### [EXERCISE OBJECTIVE]
The exercise asks you to copy every line below in which "computer" appears.

★ ★ ★

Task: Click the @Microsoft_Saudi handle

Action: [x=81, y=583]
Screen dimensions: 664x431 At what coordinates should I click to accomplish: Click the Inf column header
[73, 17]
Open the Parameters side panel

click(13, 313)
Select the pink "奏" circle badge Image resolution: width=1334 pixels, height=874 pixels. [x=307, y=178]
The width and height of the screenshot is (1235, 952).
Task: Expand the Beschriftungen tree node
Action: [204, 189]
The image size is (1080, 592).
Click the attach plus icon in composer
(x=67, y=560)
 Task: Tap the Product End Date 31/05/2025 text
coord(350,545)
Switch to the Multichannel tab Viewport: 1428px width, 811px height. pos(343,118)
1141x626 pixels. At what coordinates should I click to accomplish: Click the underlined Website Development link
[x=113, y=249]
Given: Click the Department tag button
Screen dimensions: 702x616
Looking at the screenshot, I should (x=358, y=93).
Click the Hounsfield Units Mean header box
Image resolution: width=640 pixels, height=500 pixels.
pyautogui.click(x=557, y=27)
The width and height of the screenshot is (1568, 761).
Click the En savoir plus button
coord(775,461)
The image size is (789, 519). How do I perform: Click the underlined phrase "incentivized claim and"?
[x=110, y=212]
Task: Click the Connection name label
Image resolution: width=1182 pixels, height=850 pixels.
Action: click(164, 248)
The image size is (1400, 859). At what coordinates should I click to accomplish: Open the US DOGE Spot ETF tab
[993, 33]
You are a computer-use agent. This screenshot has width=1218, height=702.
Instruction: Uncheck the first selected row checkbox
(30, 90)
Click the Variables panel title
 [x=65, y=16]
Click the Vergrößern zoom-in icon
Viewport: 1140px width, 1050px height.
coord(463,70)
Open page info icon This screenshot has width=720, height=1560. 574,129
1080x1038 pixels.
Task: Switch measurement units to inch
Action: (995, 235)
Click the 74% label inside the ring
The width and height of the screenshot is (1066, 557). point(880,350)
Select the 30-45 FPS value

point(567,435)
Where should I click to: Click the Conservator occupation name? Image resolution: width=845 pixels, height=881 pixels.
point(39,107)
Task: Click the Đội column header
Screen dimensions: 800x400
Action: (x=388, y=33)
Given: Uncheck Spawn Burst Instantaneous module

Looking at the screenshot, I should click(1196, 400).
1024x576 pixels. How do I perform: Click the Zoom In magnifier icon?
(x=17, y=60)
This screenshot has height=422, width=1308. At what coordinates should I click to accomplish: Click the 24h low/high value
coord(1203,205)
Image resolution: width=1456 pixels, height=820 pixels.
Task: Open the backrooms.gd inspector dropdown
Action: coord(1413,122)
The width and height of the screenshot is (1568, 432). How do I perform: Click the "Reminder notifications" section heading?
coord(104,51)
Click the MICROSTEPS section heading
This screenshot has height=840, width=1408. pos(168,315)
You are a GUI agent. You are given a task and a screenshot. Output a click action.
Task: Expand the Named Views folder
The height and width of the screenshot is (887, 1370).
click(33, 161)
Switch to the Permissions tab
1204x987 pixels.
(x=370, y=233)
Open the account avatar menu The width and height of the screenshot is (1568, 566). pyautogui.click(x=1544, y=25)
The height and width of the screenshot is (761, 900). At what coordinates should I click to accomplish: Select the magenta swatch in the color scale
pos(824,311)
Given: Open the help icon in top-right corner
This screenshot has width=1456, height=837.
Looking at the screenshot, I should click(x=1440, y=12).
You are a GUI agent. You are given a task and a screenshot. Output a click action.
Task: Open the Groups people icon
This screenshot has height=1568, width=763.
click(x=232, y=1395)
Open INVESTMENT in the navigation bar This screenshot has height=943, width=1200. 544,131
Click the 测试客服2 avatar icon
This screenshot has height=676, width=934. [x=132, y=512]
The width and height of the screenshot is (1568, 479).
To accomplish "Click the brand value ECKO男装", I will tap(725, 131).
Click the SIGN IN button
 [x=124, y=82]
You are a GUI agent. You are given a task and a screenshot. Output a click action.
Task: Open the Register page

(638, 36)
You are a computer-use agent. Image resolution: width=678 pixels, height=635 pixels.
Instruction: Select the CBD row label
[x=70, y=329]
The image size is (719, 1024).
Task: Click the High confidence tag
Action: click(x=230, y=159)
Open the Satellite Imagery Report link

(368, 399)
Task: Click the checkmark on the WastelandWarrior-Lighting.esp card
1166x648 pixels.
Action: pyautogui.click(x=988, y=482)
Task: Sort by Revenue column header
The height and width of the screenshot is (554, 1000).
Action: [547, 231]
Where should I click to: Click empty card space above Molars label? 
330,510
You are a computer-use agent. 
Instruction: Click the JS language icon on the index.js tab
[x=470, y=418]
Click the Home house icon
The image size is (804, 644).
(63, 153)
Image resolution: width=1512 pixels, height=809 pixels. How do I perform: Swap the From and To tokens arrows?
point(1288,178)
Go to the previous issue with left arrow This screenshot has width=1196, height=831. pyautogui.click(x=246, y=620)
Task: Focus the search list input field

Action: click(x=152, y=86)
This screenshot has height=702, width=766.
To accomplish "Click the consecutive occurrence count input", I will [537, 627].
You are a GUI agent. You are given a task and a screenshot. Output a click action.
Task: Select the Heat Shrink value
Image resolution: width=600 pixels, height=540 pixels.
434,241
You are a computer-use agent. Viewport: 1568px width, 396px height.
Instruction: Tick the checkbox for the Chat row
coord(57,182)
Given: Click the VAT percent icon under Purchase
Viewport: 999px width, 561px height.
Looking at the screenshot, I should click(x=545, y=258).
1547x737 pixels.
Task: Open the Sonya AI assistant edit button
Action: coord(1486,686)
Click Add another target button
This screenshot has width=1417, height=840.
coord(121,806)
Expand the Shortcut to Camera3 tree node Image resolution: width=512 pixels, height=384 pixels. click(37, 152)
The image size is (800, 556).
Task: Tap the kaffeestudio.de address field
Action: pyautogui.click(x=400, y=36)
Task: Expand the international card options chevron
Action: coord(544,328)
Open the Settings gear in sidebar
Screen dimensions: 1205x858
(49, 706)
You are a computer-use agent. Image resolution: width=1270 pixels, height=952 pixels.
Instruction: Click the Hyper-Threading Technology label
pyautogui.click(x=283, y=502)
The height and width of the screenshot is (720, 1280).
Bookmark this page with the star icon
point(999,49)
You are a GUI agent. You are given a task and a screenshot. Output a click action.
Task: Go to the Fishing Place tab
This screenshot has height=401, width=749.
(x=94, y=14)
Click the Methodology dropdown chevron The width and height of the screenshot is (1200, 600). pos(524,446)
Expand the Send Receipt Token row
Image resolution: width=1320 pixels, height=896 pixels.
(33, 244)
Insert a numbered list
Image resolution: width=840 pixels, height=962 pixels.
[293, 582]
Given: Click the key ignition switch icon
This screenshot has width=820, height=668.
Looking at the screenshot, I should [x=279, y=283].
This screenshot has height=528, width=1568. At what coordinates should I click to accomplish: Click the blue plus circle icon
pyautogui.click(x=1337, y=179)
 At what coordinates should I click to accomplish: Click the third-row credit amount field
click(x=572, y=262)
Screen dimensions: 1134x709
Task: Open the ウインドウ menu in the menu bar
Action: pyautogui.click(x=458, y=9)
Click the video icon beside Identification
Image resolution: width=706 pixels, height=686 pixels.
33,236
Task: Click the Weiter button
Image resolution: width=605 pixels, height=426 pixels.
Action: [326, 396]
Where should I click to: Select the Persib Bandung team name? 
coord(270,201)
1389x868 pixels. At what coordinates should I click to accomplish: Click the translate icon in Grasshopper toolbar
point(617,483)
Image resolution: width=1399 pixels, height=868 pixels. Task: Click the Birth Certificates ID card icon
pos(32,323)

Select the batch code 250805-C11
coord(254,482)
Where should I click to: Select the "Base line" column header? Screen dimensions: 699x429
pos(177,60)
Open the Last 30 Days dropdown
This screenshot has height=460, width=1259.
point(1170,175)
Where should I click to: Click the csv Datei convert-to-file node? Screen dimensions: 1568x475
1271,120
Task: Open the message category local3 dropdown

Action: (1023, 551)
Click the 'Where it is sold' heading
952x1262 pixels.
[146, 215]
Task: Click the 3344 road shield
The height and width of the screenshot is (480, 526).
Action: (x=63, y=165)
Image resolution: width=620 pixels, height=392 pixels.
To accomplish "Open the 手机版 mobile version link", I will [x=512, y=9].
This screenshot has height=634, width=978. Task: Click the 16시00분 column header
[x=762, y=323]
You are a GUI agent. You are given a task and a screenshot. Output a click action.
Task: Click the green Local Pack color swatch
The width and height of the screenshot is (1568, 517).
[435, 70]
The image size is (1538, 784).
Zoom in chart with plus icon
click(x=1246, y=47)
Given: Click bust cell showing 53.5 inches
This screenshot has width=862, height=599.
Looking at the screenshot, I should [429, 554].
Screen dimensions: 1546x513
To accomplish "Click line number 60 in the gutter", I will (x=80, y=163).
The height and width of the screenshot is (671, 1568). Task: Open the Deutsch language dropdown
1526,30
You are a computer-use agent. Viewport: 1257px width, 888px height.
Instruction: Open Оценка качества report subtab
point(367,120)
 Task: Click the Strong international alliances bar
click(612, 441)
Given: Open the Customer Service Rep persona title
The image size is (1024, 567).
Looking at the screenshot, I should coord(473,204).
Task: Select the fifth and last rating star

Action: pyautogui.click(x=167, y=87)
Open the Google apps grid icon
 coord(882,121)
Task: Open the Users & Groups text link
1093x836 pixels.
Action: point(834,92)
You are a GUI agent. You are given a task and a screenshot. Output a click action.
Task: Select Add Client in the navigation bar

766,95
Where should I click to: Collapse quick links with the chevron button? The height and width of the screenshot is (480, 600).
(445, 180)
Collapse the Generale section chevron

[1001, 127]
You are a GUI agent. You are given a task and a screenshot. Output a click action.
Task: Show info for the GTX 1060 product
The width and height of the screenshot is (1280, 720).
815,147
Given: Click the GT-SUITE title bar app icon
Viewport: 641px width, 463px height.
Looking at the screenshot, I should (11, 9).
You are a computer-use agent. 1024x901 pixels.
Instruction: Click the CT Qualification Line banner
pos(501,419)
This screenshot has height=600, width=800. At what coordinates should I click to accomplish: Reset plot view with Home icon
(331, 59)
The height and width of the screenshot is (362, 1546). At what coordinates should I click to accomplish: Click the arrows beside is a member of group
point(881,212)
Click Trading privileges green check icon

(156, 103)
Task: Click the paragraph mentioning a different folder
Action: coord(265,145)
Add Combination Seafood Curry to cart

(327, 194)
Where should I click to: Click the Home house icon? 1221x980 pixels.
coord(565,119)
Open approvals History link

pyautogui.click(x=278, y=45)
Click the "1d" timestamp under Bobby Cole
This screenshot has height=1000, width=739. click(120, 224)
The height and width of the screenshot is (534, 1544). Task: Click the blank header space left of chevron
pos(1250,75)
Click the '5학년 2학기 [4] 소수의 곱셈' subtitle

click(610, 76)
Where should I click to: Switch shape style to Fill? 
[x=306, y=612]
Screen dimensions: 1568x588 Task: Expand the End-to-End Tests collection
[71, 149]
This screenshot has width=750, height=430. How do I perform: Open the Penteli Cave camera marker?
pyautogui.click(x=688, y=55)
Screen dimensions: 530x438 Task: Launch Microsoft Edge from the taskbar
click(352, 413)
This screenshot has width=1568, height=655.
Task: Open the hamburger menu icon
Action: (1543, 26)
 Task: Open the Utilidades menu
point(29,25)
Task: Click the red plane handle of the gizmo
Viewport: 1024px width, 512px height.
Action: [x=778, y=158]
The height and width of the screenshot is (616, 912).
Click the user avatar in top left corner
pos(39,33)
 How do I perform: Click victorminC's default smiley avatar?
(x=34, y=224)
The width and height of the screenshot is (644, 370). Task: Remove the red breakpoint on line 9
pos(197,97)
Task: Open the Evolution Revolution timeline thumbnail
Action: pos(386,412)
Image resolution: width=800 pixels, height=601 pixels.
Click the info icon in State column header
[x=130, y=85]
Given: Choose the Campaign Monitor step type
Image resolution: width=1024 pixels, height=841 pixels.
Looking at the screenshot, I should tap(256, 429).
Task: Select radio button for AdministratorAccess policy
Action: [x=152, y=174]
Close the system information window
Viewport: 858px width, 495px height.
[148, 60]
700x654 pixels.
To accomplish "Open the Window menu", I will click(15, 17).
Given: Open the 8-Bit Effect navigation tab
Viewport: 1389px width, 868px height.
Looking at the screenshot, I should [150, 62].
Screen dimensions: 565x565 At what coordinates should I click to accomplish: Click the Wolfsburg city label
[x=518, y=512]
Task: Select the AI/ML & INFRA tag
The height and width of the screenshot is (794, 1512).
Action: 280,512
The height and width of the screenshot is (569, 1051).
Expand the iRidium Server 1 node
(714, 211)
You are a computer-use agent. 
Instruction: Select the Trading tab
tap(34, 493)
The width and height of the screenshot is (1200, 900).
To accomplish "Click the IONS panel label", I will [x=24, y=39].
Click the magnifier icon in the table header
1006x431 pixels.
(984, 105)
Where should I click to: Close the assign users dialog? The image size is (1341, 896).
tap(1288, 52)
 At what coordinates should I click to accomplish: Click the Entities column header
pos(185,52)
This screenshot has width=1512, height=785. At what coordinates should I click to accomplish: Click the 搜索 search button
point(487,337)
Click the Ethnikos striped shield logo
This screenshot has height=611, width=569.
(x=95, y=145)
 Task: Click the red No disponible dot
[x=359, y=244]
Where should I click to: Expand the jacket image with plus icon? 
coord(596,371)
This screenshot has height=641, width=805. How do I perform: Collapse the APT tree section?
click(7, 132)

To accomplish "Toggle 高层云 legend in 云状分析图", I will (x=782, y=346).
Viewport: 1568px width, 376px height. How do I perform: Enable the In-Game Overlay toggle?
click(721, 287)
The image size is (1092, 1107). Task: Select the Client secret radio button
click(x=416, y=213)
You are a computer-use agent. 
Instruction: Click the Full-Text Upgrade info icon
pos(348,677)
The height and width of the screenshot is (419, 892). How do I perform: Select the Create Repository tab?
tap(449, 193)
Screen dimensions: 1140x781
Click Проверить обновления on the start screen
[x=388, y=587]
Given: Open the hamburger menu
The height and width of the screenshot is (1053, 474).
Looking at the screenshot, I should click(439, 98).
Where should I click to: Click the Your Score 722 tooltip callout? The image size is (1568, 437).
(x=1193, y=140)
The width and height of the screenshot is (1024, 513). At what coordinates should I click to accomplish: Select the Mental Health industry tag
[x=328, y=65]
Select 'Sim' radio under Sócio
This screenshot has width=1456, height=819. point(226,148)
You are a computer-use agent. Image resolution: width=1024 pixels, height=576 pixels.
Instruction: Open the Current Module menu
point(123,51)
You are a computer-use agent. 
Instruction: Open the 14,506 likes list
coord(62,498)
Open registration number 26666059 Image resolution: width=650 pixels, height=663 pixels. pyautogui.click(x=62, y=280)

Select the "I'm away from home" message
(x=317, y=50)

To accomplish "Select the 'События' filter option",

★ ★ ★

### [EXPECTED ANSWER]
You are a computer-use agent. This screenshot has width=1218, height=702.
You are a computer-use agent. Image resolution: width=678 pixels, height=635 pixels.
You are a computer-use agent. 
You are a computer-use agent. Viewport: 1568px width, 396px height.
You are a computer-use agent. Image resolution: width=1270 pixels, height=952 pixels.
You are a computer-use agent. Viewport: 1257px width, 888px height.
You are a computer-use agent. 1024x901 pixels.
You are a computer-use agent. 
You are a computer-use agent. 
You are a computer-use agent. Image resolution: width=1024 pixels, height=576 pixels.
You are a computer-use agent. 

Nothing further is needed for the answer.